The NTSB agent seemed to consider that and then nodded. He said he was going to gather up the other senior agents and have them issue warnings to their crews about spreading false rumors.

In the meantime, Baez made his way back to the salvage piles and picked through them. He found the remains of the FDR in one of the piles. Flight Data Recorders were one of the infamous black boxes that the media constantly referred to. Reporters talked about them like they were they eyes of God on a flight, able to spit back exactly what happened on any commercial airliner. In truth, FDRs were notoriously unreliable. Single faults in one of the data drives could and often did result in faults throughout the machine. He was just about to bend down and collect the contents when he heard shouts from further up the beach.

He saw the NTSB lead agent gesticulating angrily as he argued with two men in dark suits. The men were frowning and kept shaking their heads, one of them repeatedly holding up a piece of paper. He stood and made his way over.

“John Baez, FAA,” he said to the two men, reaching out his hand.

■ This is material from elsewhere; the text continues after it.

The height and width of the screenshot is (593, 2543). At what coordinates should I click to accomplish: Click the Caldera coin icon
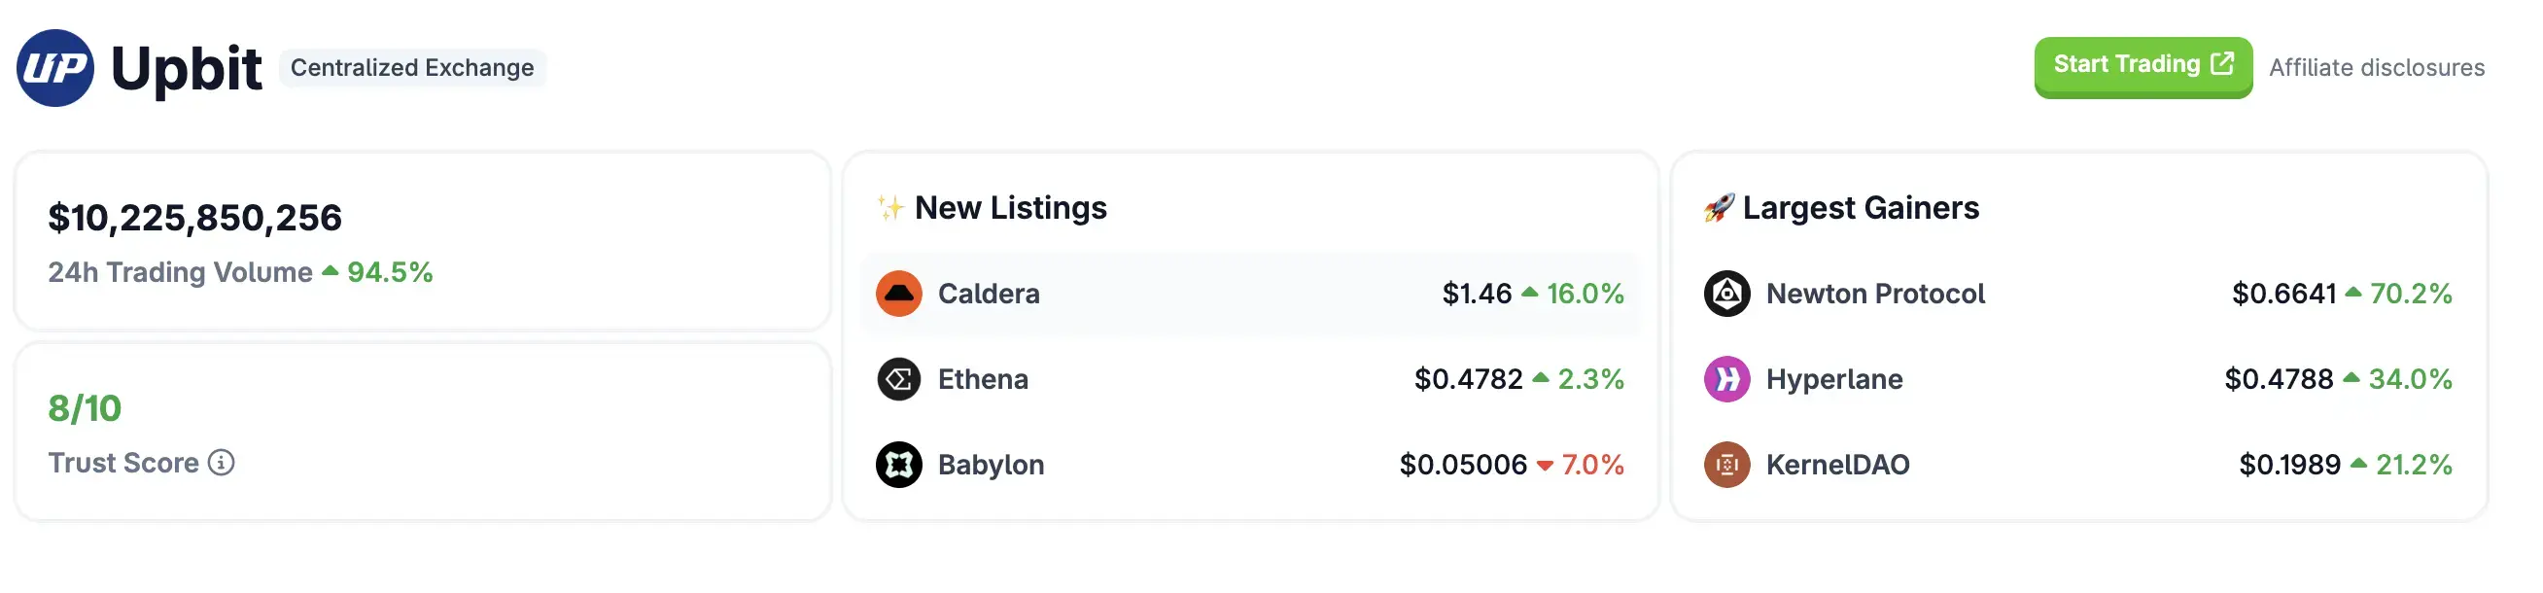pyautogui.click(x=898, y=294)
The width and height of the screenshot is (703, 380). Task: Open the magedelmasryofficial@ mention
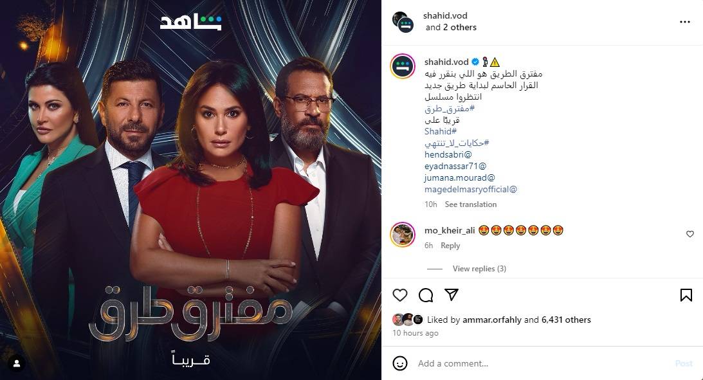click(x=471, y=190)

They ignored it. The one with the paperwork held it up. “This area is being quarantined by the NSA. Everyone needs to be off of this beach in the next twenty minutes.”

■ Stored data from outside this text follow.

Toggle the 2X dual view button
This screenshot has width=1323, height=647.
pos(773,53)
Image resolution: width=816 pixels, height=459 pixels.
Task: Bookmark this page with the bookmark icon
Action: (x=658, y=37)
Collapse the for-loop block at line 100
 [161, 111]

“This is a crash site,” Baez said sharply. He couldn’t imagine what the NSA would be doing here. “We need time to investigate.”

“Not possible,” the NSA agent replied. “Twenty minutes from now, this beach is going to be hit by low-grade napalm. We believe that the plane that crashed was carrying a biological weapon. You’re to remove nothing from the site and vacate immediately. We need to cleanse the area to ensure it does not spread.”

Baez immediately felt unclean. He turned to the NTSB agent. “You heard them. Gather your men and let’s get the hell out of here.”

“But sir,” the agent began.

“Biological weapon,” Baez said, emphasizing the words. “You want to stay here and catch whatever they were carrying, fine. I’m going back to Dulles.”

The NTSB agent frowned again, but then went off to gather his men. It was only after he was out of earshot that Baez asked to see the NSA agents’ identification and paperwork again. It all appeared to check out.

There was little else he could do, so he began making his way back up the beach and towards the highway. The NTSB agents were already back on shore and gathering their equipment. He looked and saw the two NSA agents digging through the salvage piles. One of them reached down and pulled out a thin black laptop computer. He broke the laptop apart and retrieved some sort of data disc. He looked around quickly, not noticing Baez, and slid it into his trench coat.

Baez frowned. Something wasn’t sitting right about all this. But his supervisor’s statements about their budget and lack of pay rang in his memory. After one last look over the beach and the water beyond, he returned to his car and drove back to the office.